A hemiarthroplasty is typically done immediately after a fall or other injury that caused a hip fracture, so there’s usually little you can do to prepare. The procedure requires an in-hospital stay of at least a couple of days. If possible, you will want to have someone with you at the hospital, and to help make arrangements for your stay and your return home or to a step-down unit.
You may be given a general anesthetic, meaning you’ll be asleep for the procedure. Or you may be given a regional anesthetic, like an epidural, where you’re still awake but your legs are numb. Your doctor will talk to you about your options and their recommendations.
The operation starts with an incision on the side of the thigh near the hip. Once the surgeon can see the joint, the femoral head is removed from the acetabulum. A network of ligaments, tendons, and muscles keep the ball and socket in place. The femoral head is also detached from the rest of the femur. The inside of the femur is hollowed out and a metal stem is placed snugly inside the femur. A prosthetic or artificial femoral head, also metal, is placed securely on the stem. This may be attached to another head that is lined with polyethylene (plastic). This is called a bipolar prosthesis (a head within a head).
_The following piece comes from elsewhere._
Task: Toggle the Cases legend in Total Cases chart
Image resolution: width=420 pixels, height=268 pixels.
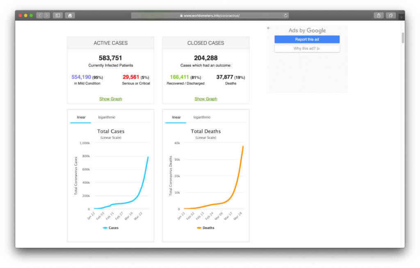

The incision is then sewn up and bandaged. A drain may or may not be used to drain any minimal bleeding.
You will be prescribed pain medications immediately after your operation. Be sure to use them only as prescribed. Soon after the surgery, you should also begin physical therapy. This will start while you’re still in the hospital and continue after you’re sent home or discharged to a step-down unit.
You may have at-home therapy or follow-up appointments at a physical therapy facility. The duration of your therapy will depend on several factors, including your age and overall fitness.
You may have to permanently avoid or reduce activities that require heavy lifting or lots of climbing. Your ability to run and play sports, such as tennis, may also be limited. However, low-impact exercise should be part of your lifestyle for all-around health. Talk with your doctor about activities you should and shouldn’t pursue in the months and years ahead.
Like any operation, a hemiarthroplasty poses some potential risks. Among them are:
The chances of developing an infection following hemiarthroplasty are about one percent, but if it does occur, the complications are serious. Infections can spread to the rest of the hip, potentially requiring another operation.
Infections may appear within a few days of the surgery or years later. Taking antibiotics before dental work, or operations on your bladder or colon may be recommended to prevent a bacterial infection spreading to your hip.
Any operation on the hips or legs raises the risk of a blood clot forming in a leg vein (deep vein thrombosis). If the clot is large enough, it can block circulation in the leg.
A clot may also travel to the lungs (pulmonary embolism) and cause serious heart and lung problems. Getting up and moving your legs as soon as possible after surgery is one of the most effective ways of preventing deep vein thrombosis.
If the ball slips out of the socket, it’s called a dislocation. It’s most common soon after a hemiarthroplasty, while the connective tissue in the joint is still healing. Your doctor and your physical therapist should explain how to avoid a hip dislocation.
A successful hemiarthroplasty should last about 12 to 15 years or more. After that time or even earlier, the prosthetic hip may lose some of its connection to the bone. This is a painful complication and usually requires another surgery to fix it.
Brief episodes of pain or stiffness are common after a hemiarthroplasty. Prolonged discomfort in your replaced hip should not be expected or tolerated. If the operation is successful and there are no complications, you should enjoy a long, healthy use of your new hip. It’s critical that you participate fully in physical therapy and go to all checkups after surgery.